→ **Work required**:
Please list every line of the records below that contains the word "Task".

[Data items]
=-=-=-=-=
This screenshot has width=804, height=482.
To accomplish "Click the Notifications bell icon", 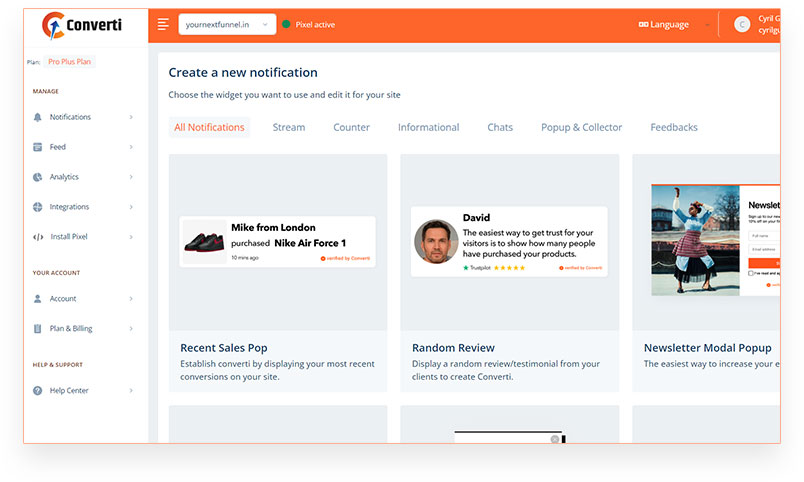I will point(37,117).
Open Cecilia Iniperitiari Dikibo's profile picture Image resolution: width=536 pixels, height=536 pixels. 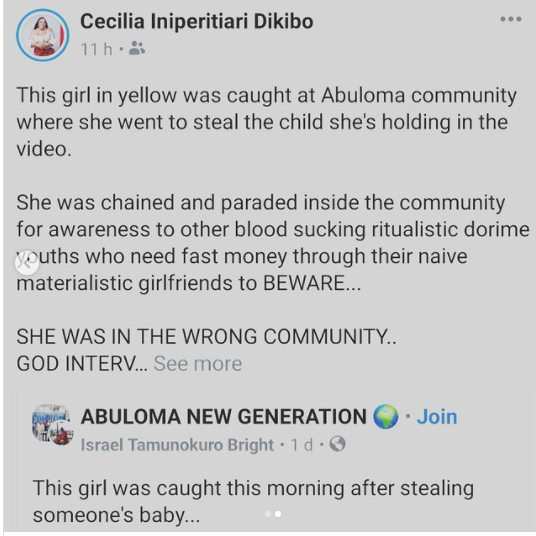pyautogui.click(x=43, y=35)
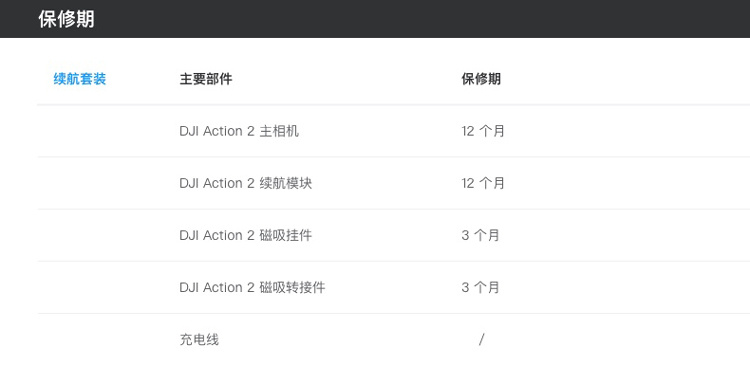Select the DJI Action 2 磁吸转接件 row label
The width and height of the screenshot is (750, 384).
(x=253, y=287)
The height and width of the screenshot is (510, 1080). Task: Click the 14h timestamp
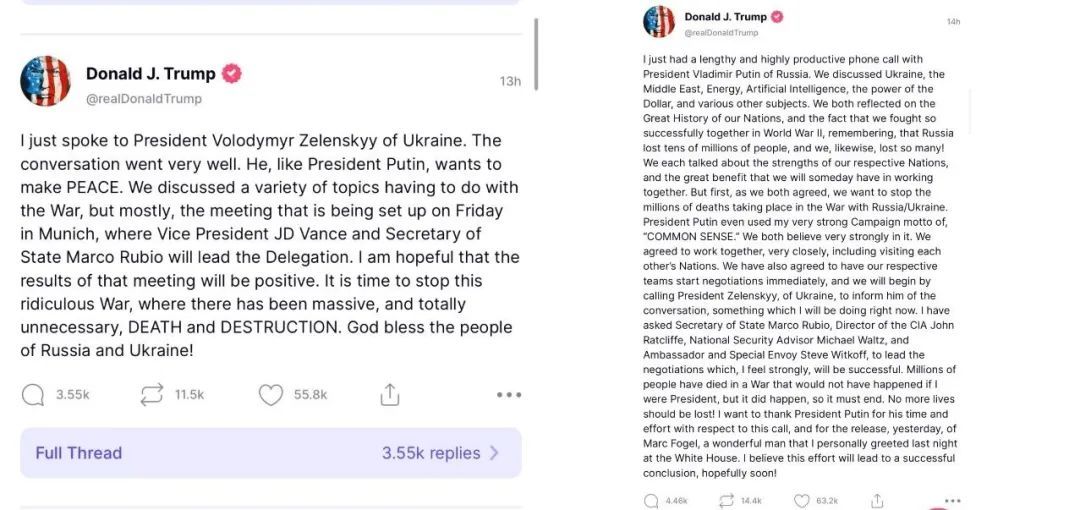(x=953, y=22)
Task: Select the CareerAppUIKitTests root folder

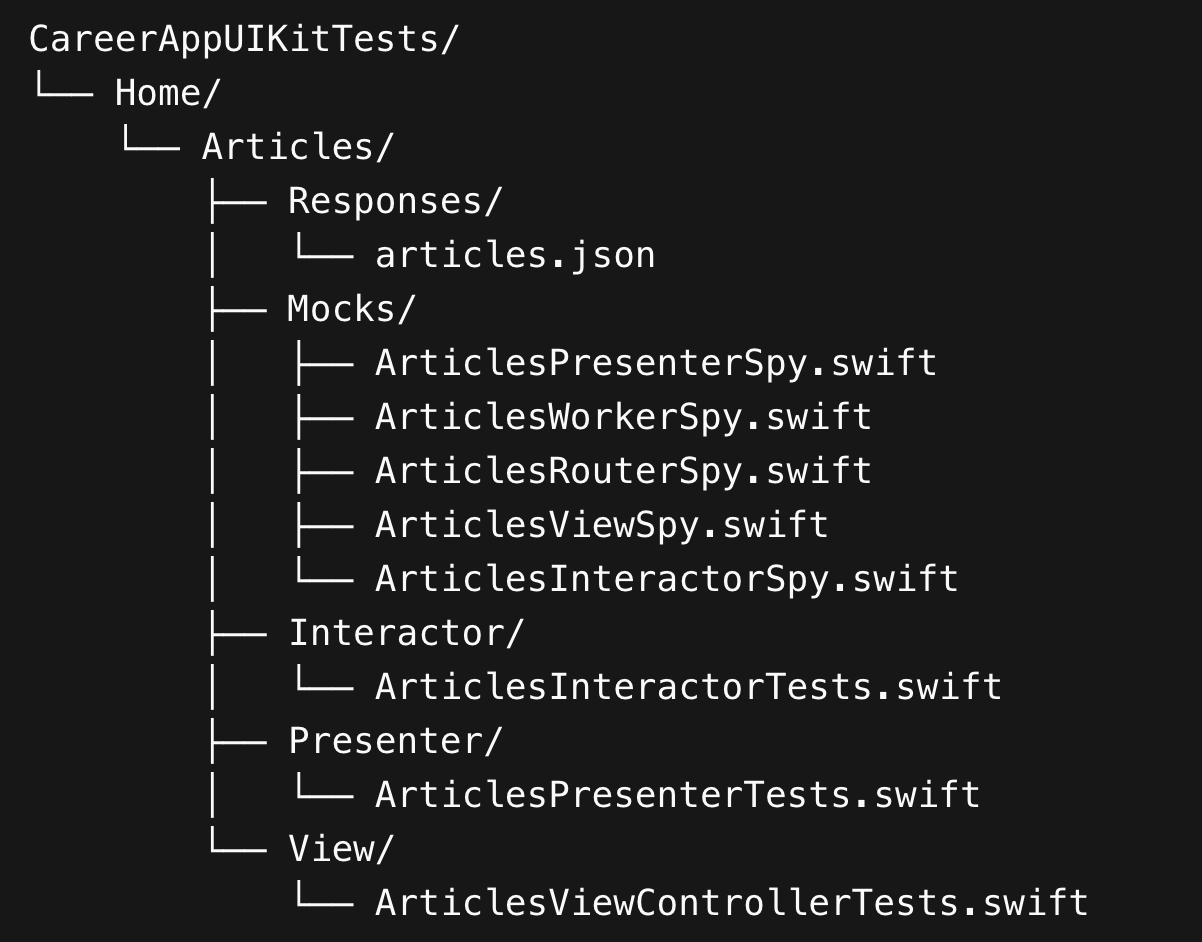Action: coord(243,39)
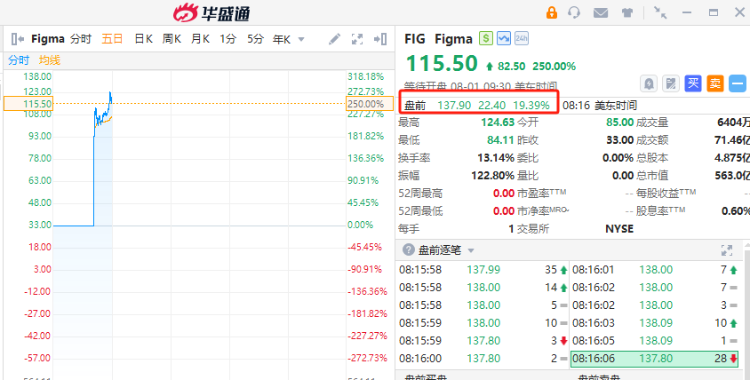Image resolution: width=750 pixels, height=380 pixels.
Task: Expand chart to fullscreen
Action: coord(357,39)
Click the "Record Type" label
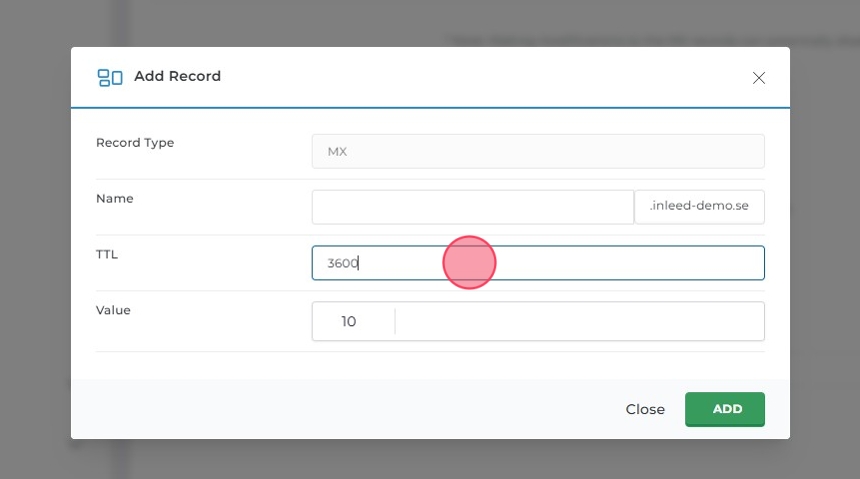The height and width of the screenshot is (479, 860). tap(135, 143)
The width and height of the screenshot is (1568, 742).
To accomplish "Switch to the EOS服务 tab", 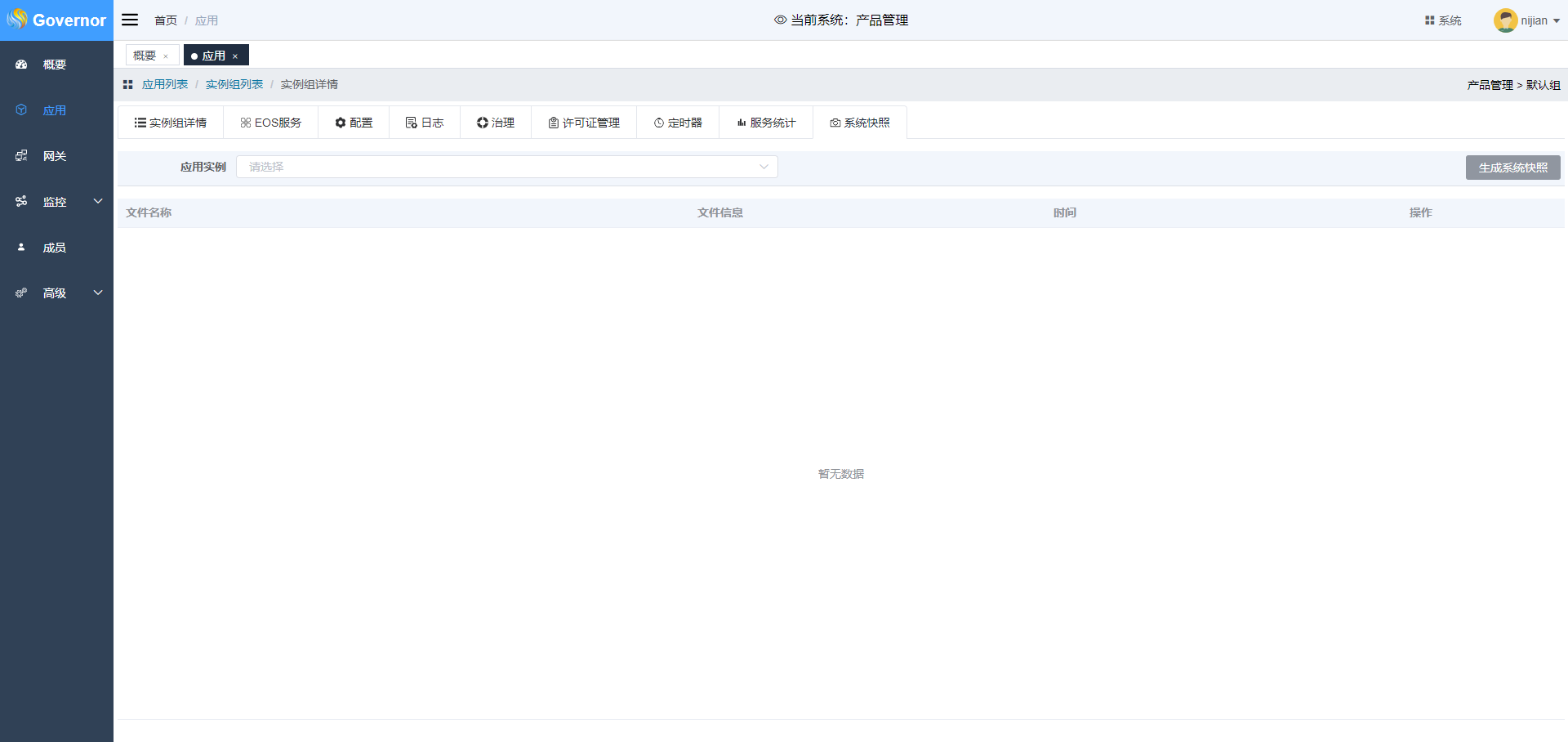I will [270, 123].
=-=-=-=-=
→ **Result of this exercise**:
The height and width of the screenshot is (510, 1080). Task: Click the 14h timestamp
Task: Select the CareerAppUIKitTests root folder
Task: Expand chart to fullscreen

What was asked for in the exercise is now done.